悪役モブテイマーは超ポジティブ~ザコモンスター達を神獣に超育成してたら破滅シナリオ回避楽勝!あれ、主人公ルート入りしたみたい?
御手々ぽんた@辺境の錬金術師コミック発売
第1話 前世の記憶
「ここが新しい我が家ですか……こほっ」
荒れ果てた室内には深く埃が積もり、まともに息をするのも難しいほどだ。恐る恐る私が触れた机はそれだけで限界がきたのか、片足がとれかけ、ぐらりと揺れる。積もった埃の一部が舞い上がる。
「エルファネットお嬢様……早速、片付けを始めますね」
「はい。 お願いします、レーゼ。──私は、外へ……周囲を見回ってきます」
「はい、お気をつけ下さい」
「大丈夫よ、この仔がいるもの」
私、エルファネット=リィ=ハーゼンクロイツはここへ来る途中で、人生で初めてテイムしたハウンドドックの仔を撫でる。
そして、私に唯一同行してくれた使用人のレーゼに感謝の笑顔を向けると、外へ出る。
私についてくるハウンドドックの仔。出口のドアを通ると、ここに来る時も見えていた小さな坑山が、正面に見える。
ハーゼンクロイツ伯爵領の所領の中でも小さなそれは、かつてはそれでも大切な魔石の採掘場だったらしい。

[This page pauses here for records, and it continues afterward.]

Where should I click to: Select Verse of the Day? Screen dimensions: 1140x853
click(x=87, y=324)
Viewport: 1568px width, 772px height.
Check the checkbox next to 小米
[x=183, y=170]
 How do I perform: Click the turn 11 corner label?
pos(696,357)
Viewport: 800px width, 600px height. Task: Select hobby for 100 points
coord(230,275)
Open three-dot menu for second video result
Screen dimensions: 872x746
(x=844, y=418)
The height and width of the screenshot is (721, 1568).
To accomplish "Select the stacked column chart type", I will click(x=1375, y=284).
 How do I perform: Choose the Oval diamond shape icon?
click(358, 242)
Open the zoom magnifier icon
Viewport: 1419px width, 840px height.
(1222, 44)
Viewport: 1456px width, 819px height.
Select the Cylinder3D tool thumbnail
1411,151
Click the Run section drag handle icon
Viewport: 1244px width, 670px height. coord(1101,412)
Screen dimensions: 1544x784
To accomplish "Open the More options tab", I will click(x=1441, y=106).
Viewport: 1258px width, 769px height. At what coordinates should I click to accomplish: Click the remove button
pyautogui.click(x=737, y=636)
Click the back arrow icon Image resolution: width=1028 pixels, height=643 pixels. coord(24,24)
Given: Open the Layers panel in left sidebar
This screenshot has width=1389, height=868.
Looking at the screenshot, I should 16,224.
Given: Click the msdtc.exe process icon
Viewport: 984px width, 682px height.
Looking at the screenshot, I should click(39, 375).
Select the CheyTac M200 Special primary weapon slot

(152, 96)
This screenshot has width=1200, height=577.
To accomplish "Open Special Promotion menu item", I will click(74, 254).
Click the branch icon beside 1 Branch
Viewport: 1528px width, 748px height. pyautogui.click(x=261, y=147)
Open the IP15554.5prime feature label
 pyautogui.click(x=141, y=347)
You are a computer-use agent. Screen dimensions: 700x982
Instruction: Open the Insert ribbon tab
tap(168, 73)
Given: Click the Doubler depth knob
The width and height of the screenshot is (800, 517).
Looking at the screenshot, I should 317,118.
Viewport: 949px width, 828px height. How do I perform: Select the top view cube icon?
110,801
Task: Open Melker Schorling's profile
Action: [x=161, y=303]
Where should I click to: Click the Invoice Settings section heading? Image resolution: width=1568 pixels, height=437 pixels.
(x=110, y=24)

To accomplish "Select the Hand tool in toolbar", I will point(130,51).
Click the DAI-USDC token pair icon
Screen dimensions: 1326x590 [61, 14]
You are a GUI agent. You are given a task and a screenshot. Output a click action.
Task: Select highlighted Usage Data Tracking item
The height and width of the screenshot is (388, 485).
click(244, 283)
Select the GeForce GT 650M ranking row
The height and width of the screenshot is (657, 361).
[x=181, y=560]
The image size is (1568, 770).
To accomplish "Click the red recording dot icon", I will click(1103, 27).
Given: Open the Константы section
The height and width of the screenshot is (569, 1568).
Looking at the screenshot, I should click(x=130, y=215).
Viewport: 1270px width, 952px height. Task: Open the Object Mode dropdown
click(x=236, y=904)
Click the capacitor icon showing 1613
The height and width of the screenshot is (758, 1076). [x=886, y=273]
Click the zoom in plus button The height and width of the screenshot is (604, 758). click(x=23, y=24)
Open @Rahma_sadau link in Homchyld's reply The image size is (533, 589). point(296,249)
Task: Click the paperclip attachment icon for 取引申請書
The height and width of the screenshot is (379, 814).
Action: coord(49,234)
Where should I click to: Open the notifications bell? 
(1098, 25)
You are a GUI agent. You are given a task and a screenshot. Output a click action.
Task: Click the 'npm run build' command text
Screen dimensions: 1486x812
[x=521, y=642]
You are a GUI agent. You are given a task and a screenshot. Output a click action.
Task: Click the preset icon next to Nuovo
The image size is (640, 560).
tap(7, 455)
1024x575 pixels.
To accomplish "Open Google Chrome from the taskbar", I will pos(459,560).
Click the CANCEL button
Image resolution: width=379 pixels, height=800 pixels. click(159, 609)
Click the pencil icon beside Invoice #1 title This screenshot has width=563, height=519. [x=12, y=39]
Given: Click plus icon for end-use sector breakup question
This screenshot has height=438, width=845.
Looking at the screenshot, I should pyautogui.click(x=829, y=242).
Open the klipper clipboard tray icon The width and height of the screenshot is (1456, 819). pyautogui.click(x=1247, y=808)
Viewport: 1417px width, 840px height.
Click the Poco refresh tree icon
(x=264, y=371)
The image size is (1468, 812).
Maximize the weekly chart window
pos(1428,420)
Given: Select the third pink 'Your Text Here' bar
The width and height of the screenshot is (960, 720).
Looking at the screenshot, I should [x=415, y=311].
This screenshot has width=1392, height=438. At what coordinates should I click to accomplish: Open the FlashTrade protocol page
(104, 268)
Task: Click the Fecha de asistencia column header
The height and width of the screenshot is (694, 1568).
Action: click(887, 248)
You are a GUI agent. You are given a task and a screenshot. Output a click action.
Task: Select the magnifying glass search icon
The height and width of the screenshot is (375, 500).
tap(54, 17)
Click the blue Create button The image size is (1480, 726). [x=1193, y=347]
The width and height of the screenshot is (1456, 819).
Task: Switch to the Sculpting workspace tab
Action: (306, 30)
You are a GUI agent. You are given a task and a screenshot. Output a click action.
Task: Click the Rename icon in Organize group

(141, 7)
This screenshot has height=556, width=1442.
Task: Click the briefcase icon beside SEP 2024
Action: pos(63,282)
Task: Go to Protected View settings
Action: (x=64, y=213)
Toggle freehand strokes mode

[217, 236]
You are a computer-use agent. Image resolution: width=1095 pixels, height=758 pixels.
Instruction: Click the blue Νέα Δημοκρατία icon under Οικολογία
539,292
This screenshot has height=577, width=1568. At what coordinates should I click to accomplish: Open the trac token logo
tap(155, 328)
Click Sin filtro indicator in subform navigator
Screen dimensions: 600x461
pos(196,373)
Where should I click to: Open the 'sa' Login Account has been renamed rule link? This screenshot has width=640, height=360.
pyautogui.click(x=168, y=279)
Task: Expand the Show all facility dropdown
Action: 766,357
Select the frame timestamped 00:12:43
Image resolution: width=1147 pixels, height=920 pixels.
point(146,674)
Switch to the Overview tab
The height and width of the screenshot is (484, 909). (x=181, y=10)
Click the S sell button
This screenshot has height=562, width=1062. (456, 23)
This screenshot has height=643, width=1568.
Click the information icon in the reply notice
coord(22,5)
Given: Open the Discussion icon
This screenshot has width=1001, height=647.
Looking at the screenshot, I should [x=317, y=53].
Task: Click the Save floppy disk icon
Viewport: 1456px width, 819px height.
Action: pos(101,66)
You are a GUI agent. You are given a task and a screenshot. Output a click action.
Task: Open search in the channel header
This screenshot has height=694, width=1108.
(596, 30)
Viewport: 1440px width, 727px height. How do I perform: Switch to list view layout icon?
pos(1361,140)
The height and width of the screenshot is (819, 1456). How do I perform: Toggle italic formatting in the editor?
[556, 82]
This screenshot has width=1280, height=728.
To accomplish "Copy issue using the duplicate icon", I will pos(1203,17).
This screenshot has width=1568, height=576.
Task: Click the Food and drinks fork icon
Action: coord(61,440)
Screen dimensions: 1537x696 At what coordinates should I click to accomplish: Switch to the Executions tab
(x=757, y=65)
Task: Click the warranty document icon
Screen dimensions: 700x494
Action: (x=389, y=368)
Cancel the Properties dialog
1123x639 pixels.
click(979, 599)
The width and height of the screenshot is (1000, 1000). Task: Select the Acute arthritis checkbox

外に出て少し歩いたところで、立ち止まる。レーゼの視線がなくなったことでほっとした私は、思わずそのまま屈みこんでします。
ジョブ獲得の儀式でテイマーという、魔物と触れる忌み職を授かってしまった私は、歴史ある伯爵家には相応しく無いと、この辺鄙な土地に追放同然の処遇で追いやられてしまったのだ。
そんな私を見捨てずについてきてくれたのは乳母姉妹のレーゼだけだった。そのレーゼをあまり心配させたくなくて、何とか保っていた気持ち。それが一人になったことで一気に折れてしまう。
そんな私の足元へ、とことことハウンドドックの仔が来ると、ペロペロと私の指先をなめてくる。
「──ふふ。君がいたね。慰めてくれてるの? ありがとう」
「バウ」
「そうだ、君に、名前をつけてあげましょう」
そうして私がハウンドドックの仔の名前を考えようとした時だった。
急に頭が痛くなる。
「え……あ……、くっ、ぅ……」
目の奥でチラチラと見たことの無いような光が瞬く。
これまでに経験したことの無い痛み。まるで自分自身の存在が失われていくかのような、突然の恐怖が襲ってくる。
それは、死を覚悟させるほどの痛みだった。
──そんな。私、こんなところで……ううん。それも、いいかも、しれない。こんな場所で暮らしていくなんて、考えられない……
痛みに悶え、思わず私は生きることを諦めかけてしまう。その私の頬を、ハウンドドックの仔が何度も何度もなめてくる。
まるで諦めないで、頑張ってと、必死に励ましてくれているかのようだ。
そんな温かな感触に、次に私の脳裏に浮かんだのは、ともに育ってきたレーゼの笑顔と、優しい抱擁だった。
もし私が死んでしまえば、こんなところまで私のためについてきてくれた彼女を、どれ程悲しませてしまうだろうか。
──それは、嫌。そんなの、いやっ!
次の瞬間だった。痛みの質が変わる。
私の存在を侵し、消し去ろうとばかりに押し寄せていたものが、少し収まる。代わりに私の脳裏に、別の何かが溢れだす。
それは映像であり音であり、そして知識だった。
その奔流のような情報の波も、ようやく収まる。
ポツリと、思わず呟いてしまう。